Immune recognition of ChpG variants in Mirabilis jalapa.
(A, B, C) Eight to ten leaf stage Mirabilis jalapa leaves were infiltrated (108 CFU/ml) with Cm101ΩchpG expressing the indicated ChpG variants or empty vector control (EV). (A) Representative leaf was photographed at 96 hours post inoculations (hpi). (B) HR was monitored at 48 and 96 hpi in the infiltrated areas and each infiltration point received a HR classification (HR or no HR). HR frequencies of 15 biological repeats collected from three independent experiments are presented in a stacked bar graph. “*" indicates the score distribution is different from Cm101ΩchpG + EV (Pearson’s chi-squared test, p-value ≤ 0.05). (C) Cell death was quantified by ion leakage at 96 hpi. Lower and upper quartiles are marked at the margins of the boxes. Central lines and “o” represent medians and data points of at least 12 biological repeats collected from two independent experiments. "*" indicates a significant difference (Mann–Whitney U test, p-value ≤ 0.05) from Cm101ΩchpG + EV. (D) Mirabilis jalapa leaves were infiltrated with the indicted MBP fused ChpG variants (0.01 μg/ml) or MgCl2 (mock). Representative leaf was photographed 3 days later. The image represents 18 biological replicates across three independent experiments, all showcasing comparable results.
Fig 9.
Serine hydrolase activity assays in ChpG variants failed to detect enzymatic activity.
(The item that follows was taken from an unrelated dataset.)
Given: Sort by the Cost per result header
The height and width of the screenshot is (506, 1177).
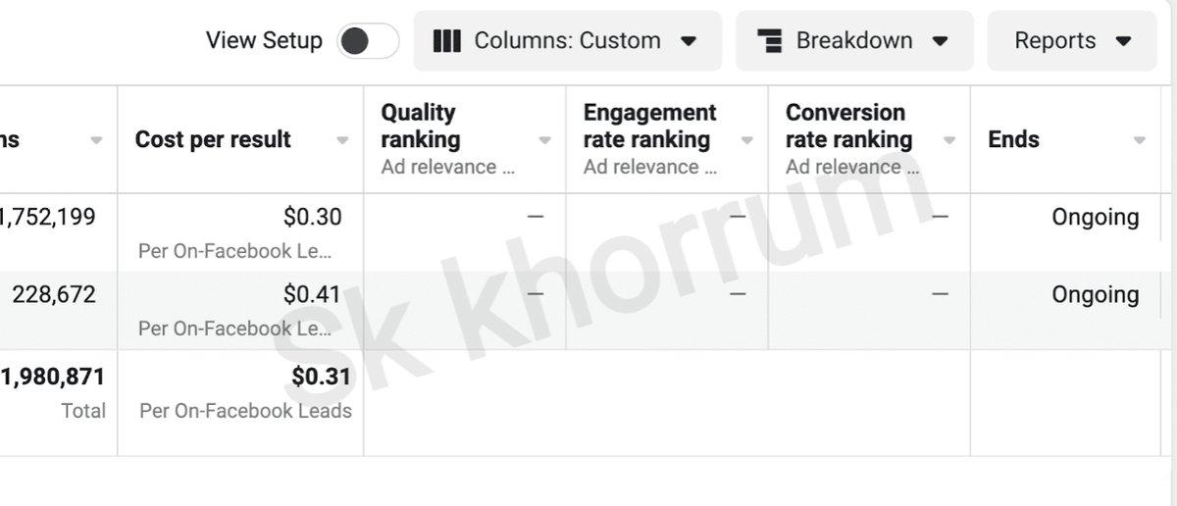Looking at the screenshot, I should 213,139.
(A) Mature ChpG variants, lacking the predicted secretion sequence, were fused to a maltose-binding protein (MBP) tag, purified from E. coli, and visualized by SDS-PAGE using Coomassie blue staining. (B) N-Succinyl-Ala-Ala-Pro-Phe p-nitroanilide cleavage assays were conducted using 1 μg of the indicated MBP fusion proteins or 0.1 μg proteinase K. Data represents the averages and standard divisions of three technical repeats. (C) Azocasein hydrolysis assays were conducted using 1 μg of the indicated MBP fusion proteins or 0.1 μg proteinase K. Data represents the averages and standard divisions of at least four technical repeats. (D, E, F) Serine hydrolase activity using the TAMRA-FP serine hydrolase probe was assessed with 0.1 (D) or 1 (E, F) μg proteinase K (positive control), 1 μg of the indicated MBP fusion proteins (D), total protein extracts, and supernatants of Cm101ΔPAI cultures introduced with pHN216-based plasmids expressing the indicated chpG variants under the pCMP1 promoter fused to an HA tag or an empty vector control (EV) (E), or total protein extracts from Nicotiana benthamiana leaves infiltrated with Agrobacterium carrying vectors aimed at transient expression of the indicated mature chpG variants fused to the 33 aa secretion signal of NtPR1 at the N-terminus and to an HA tag at the C-terminus under the control of the CaMV35S promoter or the 33 aa secretion signal of NtPR1 alone (EV) (F). Left panels (D, E, F): Total protein was visualized by Coomassie blue staining. Middle panels (D, E, F): Active site fluorescent binding was visualized by fluorescent imaging (530 nm excitation, 554 nm emission). Right panels (E, F): Confirmation of expression of the ChpG variants by western blot using anti-HA antibody. Experiments were repeated Twice (B, C) or three times (D, E, F) with similar results.